Ifeanyi C. Onyeji, from the Columbia University Medical Center in New York City, and colleagues queried the New York Statewide Planning and Research Cooperative System database from 1995 to 2014 for inflatable penile prosthesis cases. They examined the impact of surgeon annual case volume on inflatable penile prosthesis reoperation rates among 14,969 men followed for a median of 95.1 months from the time of implant.
The researchers found that the rate of overall reoperation was 6.4%, and the rates of reoperation from infection and noninfectious complications were 2.5 and 3.9%, respectively. Reoperation for infection, but not for noninfectious complications, was more likely for implants placed by lower-volume implanters. Compared with patients treated by surgeons in the highest quartile of annual case volume (more than 31 cases per year), those treated by surgeons in the lowest, second, and third annual case volume quartiles (0 to 2, 3 to 7, and 8 to 31 cases per year, respectively) were significantly more likely to require reoperation for inflatable penile prosthesis infection (hazard ratios, 2.5, 2.4, and 2.1, respectively).

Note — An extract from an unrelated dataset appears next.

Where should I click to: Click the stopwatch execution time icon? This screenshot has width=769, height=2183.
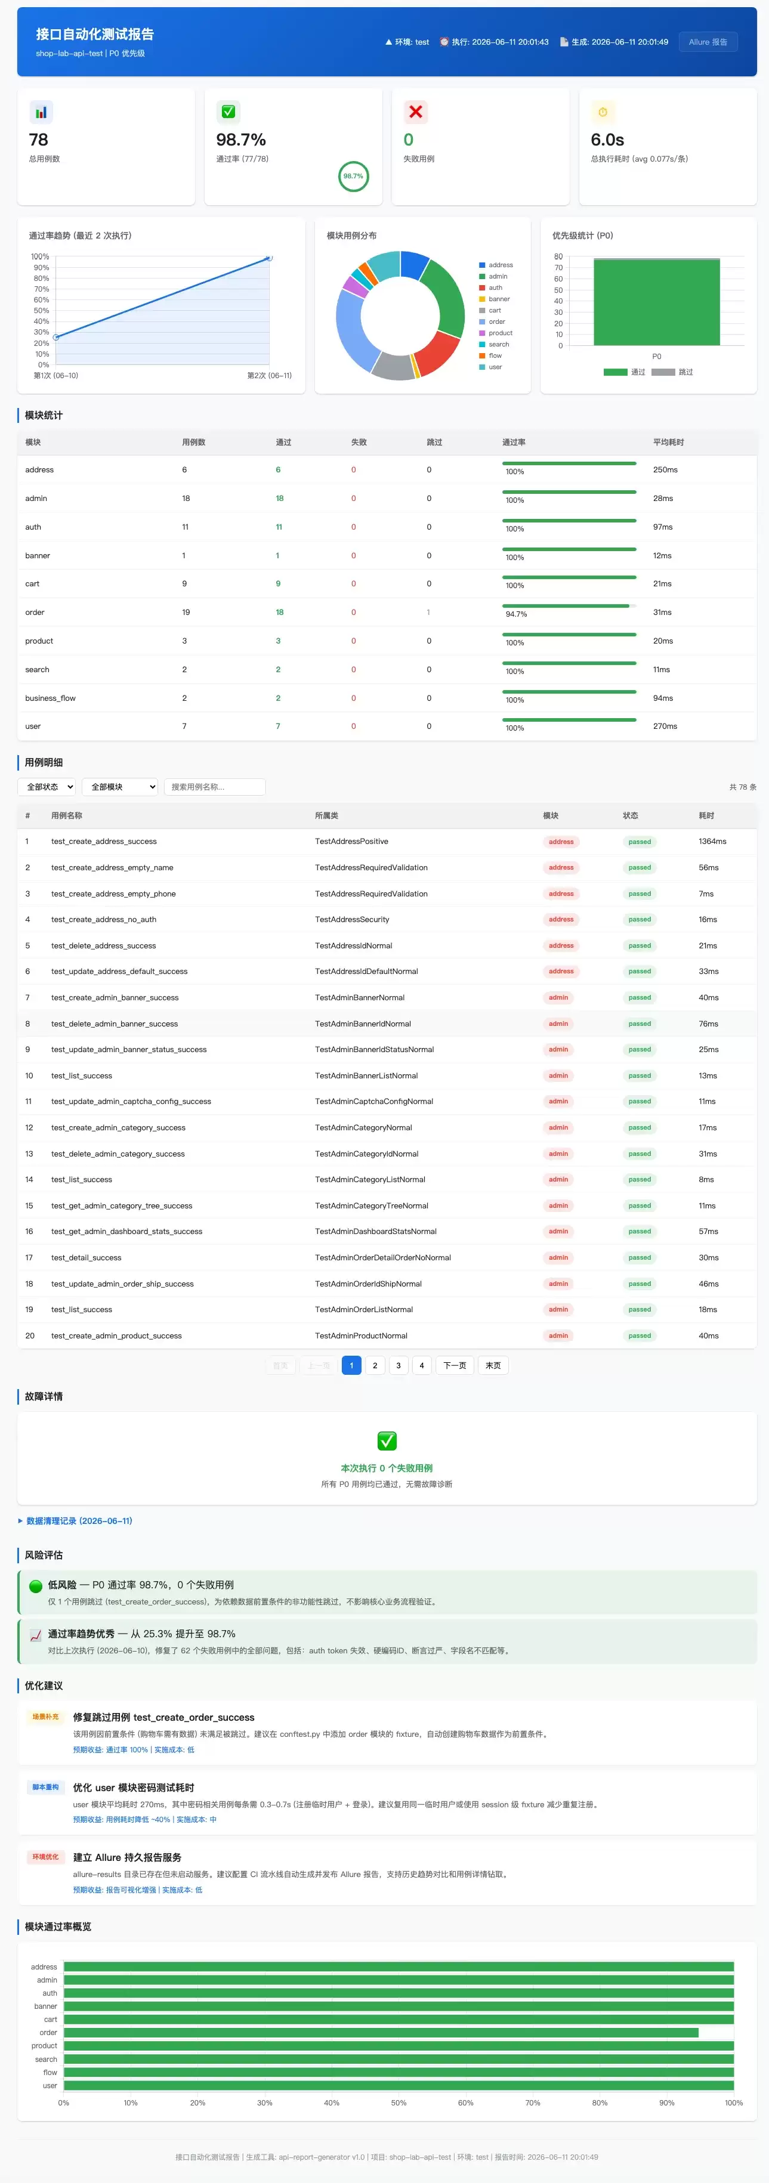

"Patients treated by higher-volume implanters are less likely to require reoperation after inflatable penile prosthesis insertion than those treated by lower-volume surgeons," the authors write.
One author disclosed financial ties to Coloplast.
- Onyeji IC, Sui W, Pagano MJ, et al. Impact of Surgeon Case Volume on Reoperation Rates after Inflatable Penile Prosthesis Surgery. J Urol. 2017 Jan;197(1):223-229. doi: 10.1016/j.juro.2016.08.083.